→ **本文**:
少年時代(6)

2007年11月28日

Posted by 吉野のおじさん at 23:11 │Comments( 0 ) 仙人村
ご愛読有り難うございます。

 何故仙人村には108人もの仙人が必要なのか?
 旧約聖書の創世記にあるノアの箱船には8人の家族とあらゆる種類の動物がつがい(雄雌)が乗っていたとされますが、果たしてそれだけでしょうか。私はそのほかに、あらゆる農作物の種子(たね)も積み込まれていたと思います。また、、それを栽培するひと、その栽培に必要な道具を作る人、家畜を飼う人、保存のため加工する人のほかに、教育者、芸術家、聖職者など、人が健全な社会生活をする上で不可欠のあらゆる職業の選ばれた人(選人=仙人、ちょっと強引?)達が乗っていたと想像します。
 今の子供達には果たして職業選択の自由が有るのでしょうか。

→ **一覧の抜粋**:
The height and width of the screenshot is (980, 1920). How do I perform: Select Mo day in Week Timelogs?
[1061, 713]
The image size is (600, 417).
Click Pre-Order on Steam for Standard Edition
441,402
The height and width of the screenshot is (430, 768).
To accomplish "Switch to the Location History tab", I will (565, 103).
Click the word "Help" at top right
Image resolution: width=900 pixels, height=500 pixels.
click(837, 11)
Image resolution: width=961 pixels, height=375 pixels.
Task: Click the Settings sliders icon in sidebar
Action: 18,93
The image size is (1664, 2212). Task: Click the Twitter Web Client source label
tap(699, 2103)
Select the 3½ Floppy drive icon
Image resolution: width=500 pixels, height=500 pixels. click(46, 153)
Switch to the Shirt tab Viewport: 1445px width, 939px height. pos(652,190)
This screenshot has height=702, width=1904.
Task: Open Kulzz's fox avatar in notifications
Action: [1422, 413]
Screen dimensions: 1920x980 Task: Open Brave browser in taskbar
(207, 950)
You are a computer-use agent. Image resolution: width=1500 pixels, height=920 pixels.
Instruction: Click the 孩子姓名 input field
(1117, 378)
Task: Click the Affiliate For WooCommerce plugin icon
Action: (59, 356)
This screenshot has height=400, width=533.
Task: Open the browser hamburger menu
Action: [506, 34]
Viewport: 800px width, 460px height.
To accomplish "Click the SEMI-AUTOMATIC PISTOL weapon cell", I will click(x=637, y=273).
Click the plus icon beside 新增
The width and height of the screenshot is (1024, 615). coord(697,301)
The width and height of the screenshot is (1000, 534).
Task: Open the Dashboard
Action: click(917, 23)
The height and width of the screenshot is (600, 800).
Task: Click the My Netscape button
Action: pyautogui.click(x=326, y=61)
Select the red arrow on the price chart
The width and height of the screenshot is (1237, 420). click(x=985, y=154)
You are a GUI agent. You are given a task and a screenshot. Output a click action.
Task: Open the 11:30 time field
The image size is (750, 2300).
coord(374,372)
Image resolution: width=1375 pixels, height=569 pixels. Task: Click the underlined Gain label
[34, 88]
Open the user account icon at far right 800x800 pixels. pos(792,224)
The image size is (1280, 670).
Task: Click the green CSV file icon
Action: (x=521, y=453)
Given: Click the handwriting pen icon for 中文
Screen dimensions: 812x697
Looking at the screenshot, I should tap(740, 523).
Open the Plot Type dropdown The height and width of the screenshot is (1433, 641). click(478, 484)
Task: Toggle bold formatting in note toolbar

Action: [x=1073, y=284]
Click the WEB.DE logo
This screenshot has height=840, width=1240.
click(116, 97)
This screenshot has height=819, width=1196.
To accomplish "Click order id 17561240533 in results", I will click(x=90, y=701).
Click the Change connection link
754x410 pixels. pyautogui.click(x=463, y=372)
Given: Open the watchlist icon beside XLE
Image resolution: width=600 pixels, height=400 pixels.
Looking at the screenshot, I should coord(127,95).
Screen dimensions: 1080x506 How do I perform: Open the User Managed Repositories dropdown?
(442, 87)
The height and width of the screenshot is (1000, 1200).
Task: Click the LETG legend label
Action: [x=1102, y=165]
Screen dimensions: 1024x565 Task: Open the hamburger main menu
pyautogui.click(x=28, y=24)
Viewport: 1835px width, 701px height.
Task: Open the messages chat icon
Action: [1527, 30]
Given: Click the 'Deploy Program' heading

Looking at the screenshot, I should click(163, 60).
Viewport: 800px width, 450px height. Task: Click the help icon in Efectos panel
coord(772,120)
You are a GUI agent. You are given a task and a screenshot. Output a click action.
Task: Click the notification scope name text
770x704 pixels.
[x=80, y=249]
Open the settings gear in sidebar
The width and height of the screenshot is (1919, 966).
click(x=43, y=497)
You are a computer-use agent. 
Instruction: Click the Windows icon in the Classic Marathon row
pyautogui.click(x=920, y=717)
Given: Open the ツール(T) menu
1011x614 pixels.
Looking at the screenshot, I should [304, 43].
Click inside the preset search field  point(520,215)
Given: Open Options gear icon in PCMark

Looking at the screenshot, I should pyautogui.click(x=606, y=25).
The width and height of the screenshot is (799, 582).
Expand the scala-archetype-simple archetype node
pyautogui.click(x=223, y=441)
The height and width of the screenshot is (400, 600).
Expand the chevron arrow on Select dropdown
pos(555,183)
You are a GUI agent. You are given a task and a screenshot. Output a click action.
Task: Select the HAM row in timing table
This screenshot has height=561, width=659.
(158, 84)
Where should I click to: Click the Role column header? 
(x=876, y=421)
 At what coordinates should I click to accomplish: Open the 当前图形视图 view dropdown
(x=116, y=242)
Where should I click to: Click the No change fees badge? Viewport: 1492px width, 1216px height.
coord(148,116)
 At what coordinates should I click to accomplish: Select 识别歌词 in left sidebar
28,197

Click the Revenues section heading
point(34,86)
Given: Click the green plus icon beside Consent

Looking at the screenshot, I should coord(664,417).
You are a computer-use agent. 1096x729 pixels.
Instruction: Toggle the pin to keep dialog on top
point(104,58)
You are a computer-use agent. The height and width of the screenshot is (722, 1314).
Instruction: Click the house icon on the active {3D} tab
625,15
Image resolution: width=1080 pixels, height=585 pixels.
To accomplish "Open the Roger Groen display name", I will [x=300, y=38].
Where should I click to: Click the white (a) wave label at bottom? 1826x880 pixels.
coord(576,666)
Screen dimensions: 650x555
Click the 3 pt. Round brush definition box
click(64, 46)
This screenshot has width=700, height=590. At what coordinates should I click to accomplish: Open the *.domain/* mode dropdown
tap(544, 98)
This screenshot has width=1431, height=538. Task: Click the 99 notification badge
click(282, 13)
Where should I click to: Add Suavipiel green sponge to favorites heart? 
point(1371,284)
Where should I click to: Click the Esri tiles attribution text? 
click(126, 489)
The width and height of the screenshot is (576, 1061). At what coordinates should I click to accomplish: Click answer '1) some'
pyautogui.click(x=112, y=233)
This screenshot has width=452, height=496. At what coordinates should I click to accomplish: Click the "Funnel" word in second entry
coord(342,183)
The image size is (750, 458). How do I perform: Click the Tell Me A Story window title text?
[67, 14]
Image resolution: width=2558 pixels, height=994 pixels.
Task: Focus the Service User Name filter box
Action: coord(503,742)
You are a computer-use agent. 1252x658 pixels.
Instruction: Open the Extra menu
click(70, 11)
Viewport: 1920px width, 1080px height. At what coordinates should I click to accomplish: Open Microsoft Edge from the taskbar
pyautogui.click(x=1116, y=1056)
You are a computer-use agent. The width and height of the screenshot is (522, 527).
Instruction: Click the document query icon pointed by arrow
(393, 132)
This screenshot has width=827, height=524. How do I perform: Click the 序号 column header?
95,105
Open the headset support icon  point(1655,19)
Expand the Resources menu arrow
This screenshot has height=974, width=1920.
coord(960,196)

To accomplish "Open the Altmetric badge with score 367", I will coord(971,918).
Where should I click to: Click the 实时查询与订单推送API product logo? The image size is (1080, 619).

→ **設問**:
(1) 仙人村の文章から、「何故仙人村には108人もの仙人が必要なのか?」を含む語句で始まり「今の子供達には果たして職業選択の自由が有るのでしょうか。」で終わる部分を書き写せ。
(2) 仙人村の文章を、最後の文の後から書き継げ。
一覧は使わなくてよい。

→ **解答**:
(1)
何故仙人村には108人もの仙人が必要なのか?
 旧約聖書の創世記にあるノアの箱船には8人の家族とあらゆる種類の動物がつがい(雄雌)が乗っていたとされますが、果たしてそれだけでしょうか。私はそのほかに、あらゆる農作物の種子(たね)も積み込まれていたと思います。また、、それを栽培するひと、その栽培に必要な道具を作る人、家畜を飼う人、保存のため加工する人のほかに、教育者、芸術家、聖職者など、人が健全な社会生活をする上で不可欠のあらゆる職業の選ばれた人(選人=仙人、ちょっと強引?)達が乗っていたと想像します。
 今の子供達には果たして職業選択の自由が有るのでしょうか。

(2)
経済的に豊かで有ることが子供にとって幸せなのだという勝手な親の価値観、あるいは見栄から、その子の資質とは関係なく受験戦争に駆り立て、早い時点で理系か文系かの選択を迫り、職業選択の範囲を限定してゆく。子供はそれに従わざるを得ません。なぜなら、子供達は世の中にどういう仕事が有るか知らないからです。その結果が今の世の中(心身ともに健全と言えない)を作っているのです。
 人は何のために働くのでしょうか。
生きるためです。心身ともに健全な社会生活を送るためです。
生きるためには働かなければなりません。心身ともに健全に働くためには自分にあった仕事につければいいと思います。
そのためには、子供の時から世の中にどういう仕事があるのか知っている必要が有ります。
冒頭にノアの箱船のことを出したのは、人が心身ともに健全に生きるためには多くの職業が必要だと言うことを言いたかったのです。
「仙人村」では、子供達には世の中にはいろいろな仕事が有り、その中で自分が何に興味を持っているか発見して貰い、また、親たちにも、仙人達が真摯に働く姿を見たり、話を聞くことによって職業に貴賎がないことを理解して貰いたいため108人(数にはこだわらず出来るだけたくさんのという意味)の達人が必要と考えました。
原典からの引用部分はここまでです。